__Task instructions__: Repeat, exactly as written, the line with "La comandă (308, 725)" and every line that follows it in the material below, ending with the last.

(Exercise data Opens)

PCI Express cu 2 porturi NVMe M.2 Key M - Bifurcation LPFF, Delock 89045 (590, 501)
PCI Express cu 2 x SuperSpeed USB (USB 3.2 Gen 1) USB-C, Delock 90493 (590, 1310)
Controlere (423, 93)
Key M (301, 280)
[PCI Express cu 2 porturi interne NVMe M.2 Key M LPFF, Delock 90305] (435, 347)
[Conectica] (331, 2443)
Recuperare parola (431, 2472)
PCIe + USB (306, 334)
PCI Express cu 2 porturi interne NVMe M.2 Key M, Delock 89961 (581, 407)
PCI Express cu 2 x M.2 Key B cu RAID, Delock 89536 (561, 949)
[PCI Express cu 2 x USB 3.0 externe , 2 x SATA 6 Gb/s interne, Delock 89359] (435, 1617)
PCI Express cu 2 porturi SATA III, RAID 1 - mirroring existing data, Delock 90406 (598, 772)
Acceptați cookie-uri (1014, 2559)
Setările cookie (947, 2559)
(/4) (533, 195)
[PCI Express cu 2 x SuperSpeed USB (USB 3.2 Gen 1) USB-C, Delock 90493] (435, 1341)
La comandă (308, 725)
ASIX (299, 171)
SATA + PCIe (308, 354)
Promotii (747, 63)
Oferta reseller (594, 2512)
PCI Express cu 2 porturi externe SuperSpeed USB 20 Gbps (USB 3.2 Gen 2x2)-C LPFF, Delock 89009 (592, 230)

(Exercise data Closes)

__Exercise answer__:
La comandă (308, 725)
ASIX (299, 171)
SATA + PCIe (308, 354)
Promotii (747, 63)
Oferta reseller (594, 2512)
PCI Express cu 2 porturi externe SuperSpeed USB 20 Gbps (USB 3.2 Gen 2x2)-C LPFF, Delock 89009 (592, 230)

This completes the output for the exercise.